* **Given request**
Rewrite the material below, replacing "clicked" with "selected" wherever it occurs and leaving everything else unchanged.

[Entries from a collection]
****************

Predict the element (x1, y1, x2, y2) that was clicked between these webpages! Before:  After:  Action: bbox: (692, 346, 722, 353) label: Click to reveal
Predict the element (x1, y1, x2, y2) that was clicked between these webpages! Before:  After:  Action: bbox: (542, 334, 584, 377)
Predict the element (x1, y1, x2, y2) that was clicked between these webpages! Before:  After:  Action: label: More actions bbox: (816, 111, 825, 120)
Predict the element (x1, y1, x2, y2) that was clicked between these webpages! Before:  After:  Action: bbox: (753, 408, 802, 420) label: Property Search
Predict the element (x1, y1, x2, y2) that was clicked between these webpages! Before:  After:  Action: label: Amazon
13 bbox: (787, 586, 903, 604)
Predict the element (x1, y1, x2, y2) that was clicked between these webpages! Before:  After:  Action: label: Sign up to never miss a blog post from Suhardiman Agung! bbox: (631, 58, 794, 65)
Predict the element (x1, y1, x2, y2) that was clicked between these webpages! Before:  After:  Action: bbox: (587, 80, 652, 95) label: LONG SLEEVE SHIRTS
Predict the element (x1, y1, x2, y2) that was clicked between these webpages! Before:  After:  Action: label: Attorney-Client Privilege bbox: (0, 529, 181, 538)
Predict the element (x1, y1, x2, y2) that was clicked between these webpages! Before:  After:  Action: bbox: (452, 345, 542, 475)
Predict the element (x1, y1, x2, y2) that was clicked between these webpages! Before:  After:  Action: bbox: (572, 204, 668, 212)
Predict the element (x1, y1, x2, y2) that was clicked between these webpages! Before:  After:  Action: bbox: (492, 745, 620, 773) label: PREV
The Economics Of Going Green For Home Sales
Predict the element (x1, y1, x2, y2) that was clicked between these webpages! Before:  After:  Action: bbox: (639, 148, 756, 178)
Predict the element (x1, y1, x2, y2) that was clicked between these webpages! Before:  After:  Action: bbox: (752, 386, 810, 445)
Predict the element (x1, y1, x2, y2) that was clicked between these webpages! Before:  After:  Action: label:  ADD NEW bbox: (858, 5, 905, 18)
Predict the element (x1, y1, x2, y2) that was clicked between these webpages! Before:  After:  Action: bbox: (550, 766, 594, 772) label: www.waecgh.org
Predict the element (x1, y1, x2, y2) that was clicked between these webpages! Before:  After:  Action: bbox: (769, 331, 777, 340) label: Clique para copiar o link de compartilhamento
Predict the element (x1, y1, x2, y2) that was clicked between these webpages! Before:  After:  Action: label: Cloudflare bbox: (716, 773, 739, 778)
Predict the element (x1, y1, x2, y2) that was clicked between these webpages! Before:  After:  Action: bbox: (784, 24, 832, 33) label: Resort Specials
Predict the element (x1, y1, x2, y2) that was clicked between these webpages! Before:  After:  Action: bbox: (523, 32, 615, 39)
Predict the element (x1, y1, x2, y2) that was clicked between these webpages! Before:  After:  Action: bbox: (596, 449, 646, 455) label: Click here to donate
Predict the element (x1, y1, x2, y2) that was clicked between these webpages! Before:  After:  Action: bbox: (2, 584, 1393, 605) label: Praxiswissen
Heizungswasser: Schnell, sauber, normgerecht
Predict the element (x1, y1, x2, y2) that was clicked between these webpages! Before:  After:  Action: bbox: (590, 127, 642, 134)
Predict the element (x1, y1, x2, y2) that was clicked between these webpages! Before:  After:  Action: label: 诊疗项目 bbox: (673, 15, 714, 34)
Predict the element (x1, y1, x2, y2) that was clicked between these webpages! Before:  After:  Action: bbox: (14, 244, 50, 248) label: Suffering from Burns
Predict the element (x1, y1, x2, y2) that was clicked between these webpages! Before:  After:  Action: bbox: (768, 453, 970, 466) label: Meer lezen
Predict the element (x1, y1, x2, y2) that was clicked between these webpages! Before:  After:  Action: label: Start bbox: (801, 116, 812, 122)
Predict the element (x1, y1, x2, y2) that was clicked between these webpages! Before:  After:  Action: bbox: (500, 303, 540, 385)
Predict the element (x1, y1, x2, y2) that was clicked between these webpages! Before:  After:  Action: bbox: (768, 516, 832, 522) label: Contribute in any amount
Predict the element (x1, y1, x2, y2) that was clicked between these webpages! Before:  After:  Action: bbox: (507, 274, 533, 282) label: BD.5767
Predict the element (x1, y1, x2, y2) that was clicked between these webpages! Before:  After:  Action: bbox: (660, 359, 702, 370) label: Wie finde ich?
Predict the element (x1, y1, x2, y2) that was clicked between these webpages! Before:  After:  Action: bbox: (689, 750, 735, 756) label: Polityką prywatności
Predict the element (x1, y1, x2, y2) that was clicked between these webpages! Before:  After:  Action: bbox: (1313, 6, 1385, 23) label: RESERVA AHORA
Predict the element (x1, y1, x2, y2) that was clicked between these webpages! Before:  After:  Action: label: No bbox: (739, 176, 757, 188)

****************

* **Problem solution**
Predict the element (x1, y1, x2, y2) that was selected between these webpages! Before:  After:  Action: bbox: (692, 346, 722, 353) label: Click to reveal
Predict the element (x1, y1, x2, y2) that was selected between these webpages! Before:  After:  Action: bbox: (542, 334, 584, 377)
Predict the element (x1, y1, x2, y2) that was selected between these webpages! Before:  After:  Action: label: More actions bbox: (816, 111, 825, 120)
Predict the element (x1, y1, x2, y2) that was selected between these webpages! Before:  After:  Action: bbox: (753, 408, 802, 420) label: Property Search
Predict the element (x1, y1, x2, y2) that was selected between these webpages! Before:  After:  Action: label: Amazon
13 bbox: (787, 586, 903, 604)
Predict the element (x1, y1, x2, y2) that was selected between these webpages! Before:  After:  Action: label: Sign up to never miss a blog post from Suhardiman Agung! bbox: (631, 58, 794, 65)
Predict the element (x1, y1, x2, y2) that was selected between these webpages! Before:  After:  Action: bbox: (587, 80, 652, 95) label: LONG SLEEVE SHIRTS
Predict the element (x1, y1, x2, y2) that was selected between these webpages! Before:  After:  Action: label: Attorney-Client Privilege bbox: (0, 529, 181, 538)
Predict the element (x1, y1, x2, y2) that was selected between these webpages! Before:  After:  Action: bbox: (452, 345, 542, 475)
Predict the element (x1, y1, x2, y2) that was selected between these webpages! Before:  After:  Action: bbox: (572, 204, 668, 212)
Predict the element (x1, y1, x2, y2) that was selected between these webpages! Before:  After:  Action: bbox: (492, 745, 620, 773) label: PREV
The Economics Of Going Green For Home Sales
Predict the element (x1, y1, x2, y2) that was selected between these webpages! Before:  After:  Action: bbox: (639, 148, 756, 178)
Predict the element (x1, y1, x2, y2) that was selected between these webpages! Before:  After:  Action: bbox: (752, 386, 810, 445)
Predict the element (x1, y1, x2, y2) that was selected between these webpages! Before:  After:  Action: label:  ADD NEW bbox: (858, 5, 905, 18)
Predict the element (x1, y1, x2, y2) that was selected between these webpages! Before:  After:  Action: bbox: (550, 766, 594, 772) label: www.waecgh.org
Predict the element (x1, y1, x2, y2) that was selected between these webpages! Before:  After:  Action: bbox: (769, 331, 777, 340) label: Clique para copiar o link de compartilhamento
Predict the element (x1, y1, x2, y2) that was selected between these webpages! Before:  After:  Action: label: Cloudflare bbox: (716, 773, 739, 778)
Predict the element (x1, y1, x2, y2) that was selected between these webpages! Before:  After:  Action: bbox: (784, 24, 832, 33) label: Resort Specials
Predict the element (x1, y1, x2, y2) that was selected between these webpages! Before:  After:  Action: bbox: (523, 32, 615, 39)
Predict the element (x1, y1, x2, y2) that was selected between these webpages! Before:  After:  Action: bbox: (596, 449, 646, 455) label: Click here to donate
Predict the element (x1, y1, x2, y2) that was selected between these webpages! Before:  After:  Action: bbox: (2, 584, 1393, 605) label: Praxiswissen
Heizungswasser: Schnell, sauber, normgerecht
Predict the element (x1, y1, x2, y2) that was selected between these webpages! Before:  After:  Action: bbox: (590, 127, 642, 134)
Predict the element (x1, y1, x2, y2) that was selected between these webpages! Before:  After:  Action: label: 诊疗项目 bbox: (673, 15, 714, 34)
Predict the element (x1, y1, x2, y2) that was selected between these webpages! Before:  After:  Action: bbox: (14, 244, 50, 248) label: Suffering from Burns
Predict the element (x1, y1, x2, y2) that was selected between these webpages! Before:  After:  Action: bbox: (768, 453, 970, 466) label: Meer lezen
Predict the element (x1, y1, x2, y2) that was selected between these webpages! Before:  After:  Action: label: Start bbox: (801, 116, 812, 122)
Predict the element (x1, y1, x2, y2) that was selected between these webpages! Before:  After:  Action: bbox: (500, 303, 540, 385)
Predict the element (x1, y1, x2, y2) that was selected between these webpages! Before:  After:  Action: bbox: (768, 516, 832, 522) label: Contribute in any amount
Predict the element (x1, y1, x2, y2) that was selected between these webpages! Before:  After:  Action: bbox: (507, 274, 533, 282) label: BD.5767
Predict the element (x1, y1, x2, y2) that was selected between these webpages! Before:  After:  Action: bbox: (660, 359, 702, 370) label: Wie finde ich?
Predict the element (x1, y1, x2, y2) that was selected between these webpages! Before:  After:  Action: bbox: (689, 750, 735, 756) label: Polityką prywatności
Predict the element (x1, y1, x2, y2) that was selected between these webpages! Before:  After:  Action: bbox: (1313, 6, 1385, 23) label: RESERVA AHORA
Predict the element (x1, y1, x2, y2) that was selected between these webpages! Before:  After:  Action: label: No bbox: (739, 176, 757, 188)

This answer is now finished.